The autobiography of Cording Vance–callsign Rakehell; alias Cordwood Vance, alias Thomas Cording, alias Tommy Bombshell; interfederal fugitive on charges of racketeering, assault, contraband weapons trading and a number of murders so great it is technically classified as a war crime; called the Fire on Algol, the Sunkiller, Slick Burn Tommy, Bloodbather or the Terricide; subject of the late Jacen Knobpop’s #1 intergalactic megasingle “Demon Star;” threat to disobedient children; pimp, controlled nucleotide dealer, enforcer, executioner, gangster, petty warlord and, of late, writer–reads in its entirety as follows: “Listen man don’t EVER fuck with librarians that’s all I’m gonna say.”

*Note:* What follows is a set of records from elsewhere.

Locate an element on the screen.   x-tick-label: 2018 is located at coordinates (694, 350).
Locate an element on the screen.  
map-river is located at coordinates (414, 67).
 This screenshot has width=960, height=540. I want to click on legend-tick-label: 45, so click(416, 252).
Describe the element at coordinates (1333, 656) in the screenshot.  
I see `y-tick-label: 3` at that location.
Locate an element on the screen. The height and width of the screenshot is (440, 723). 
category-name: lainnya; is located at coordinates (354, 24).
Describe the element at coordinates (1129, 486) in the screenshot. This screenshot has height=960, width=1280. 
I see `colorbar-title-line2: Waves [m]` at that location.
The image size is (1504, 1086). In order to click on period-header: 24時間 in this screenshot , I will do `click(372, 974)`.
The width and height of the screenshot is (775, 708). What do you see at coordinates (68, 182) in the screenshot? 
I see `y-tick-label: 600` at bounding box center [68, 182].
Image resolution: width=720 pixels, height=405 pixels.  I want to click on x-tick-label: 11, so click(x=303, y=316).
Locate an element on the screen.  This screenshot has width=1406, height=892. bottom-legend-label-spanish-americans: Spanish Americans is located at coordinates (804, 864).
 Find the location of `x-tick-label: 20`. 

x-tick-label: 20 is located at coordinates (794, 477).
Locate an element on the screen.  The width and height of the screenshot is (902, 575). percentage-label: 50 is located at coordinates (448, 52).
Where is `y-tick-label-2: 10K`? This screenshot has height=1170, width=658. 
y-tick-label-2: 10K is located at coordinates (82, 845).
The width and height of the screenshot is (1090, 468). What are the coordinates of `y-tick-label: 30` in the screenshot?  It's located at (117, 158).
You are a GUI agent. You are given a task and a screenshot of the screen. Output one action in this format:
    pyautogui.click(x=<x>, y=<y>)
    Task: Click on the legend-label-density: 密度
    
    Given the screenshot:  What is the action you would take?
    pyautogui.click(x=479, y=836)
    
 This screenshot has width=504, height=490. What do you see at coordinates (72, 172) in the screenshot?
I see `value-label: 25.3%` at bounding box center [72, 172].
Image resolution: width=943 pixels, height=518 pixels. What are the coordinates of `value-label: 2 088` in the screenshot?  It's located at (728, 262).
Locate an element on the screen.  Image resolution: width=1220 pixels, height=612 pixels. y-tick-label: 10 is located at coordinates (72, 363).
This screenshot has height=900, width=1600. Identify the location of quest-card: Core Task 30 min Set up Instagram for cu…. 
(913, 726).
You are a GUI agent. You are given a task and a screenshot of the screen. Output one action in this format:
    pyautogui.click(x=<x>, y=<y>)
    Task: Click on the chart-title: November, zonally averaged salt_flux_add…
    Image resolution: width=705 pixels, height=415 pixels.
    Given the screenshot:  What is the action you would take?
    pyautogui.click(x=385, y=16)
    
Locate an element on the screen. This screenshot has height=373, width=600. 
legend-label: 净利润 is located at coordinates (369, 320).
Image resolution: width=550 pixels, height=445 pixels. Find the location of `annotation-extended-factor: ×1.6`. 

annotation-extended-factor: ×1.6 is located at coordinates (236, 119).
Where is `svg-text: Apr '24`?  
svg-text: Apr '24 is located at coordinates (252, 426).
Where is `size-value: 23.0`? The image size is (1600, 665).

It’s hard being a unicorn driver on the cotton candy plantation. “Believe in the magic of your dreams!” they’re always crooning at him. “Let’s all take… a snuggle break!” Dilbo’s whip arm aches by the end of the day just from shutting them up, and they eat all the candy.
But he keeps trying, because the gnomes all teleported to Canada and he still remembers what happened the last time his monthly totals dropped. He sees the consequences every time he comes home, and his wife staggers to greet him: the rictus of her frosting smile, and her rigid gingerbread hug.
The all-expenses-paid trip to Detroit is more fun than Layla expected. (Well, still.) There’s actually a great theater scene; she sees an all-female Othello and doesn’t even hate it.
Afterwards she finds the cast at a bar where the waiters wear corseted jackets and set your coffee on fire. Whiskey and caffeine stretch her judgment like Silly Putty, and she ends up making out with Iago in her hotel jacuzzi. Iago’s leftover stage mascara runs in the steam.
Layla goes to the bar again, but it’s too early, and the jackets are shiny with wear at the edges.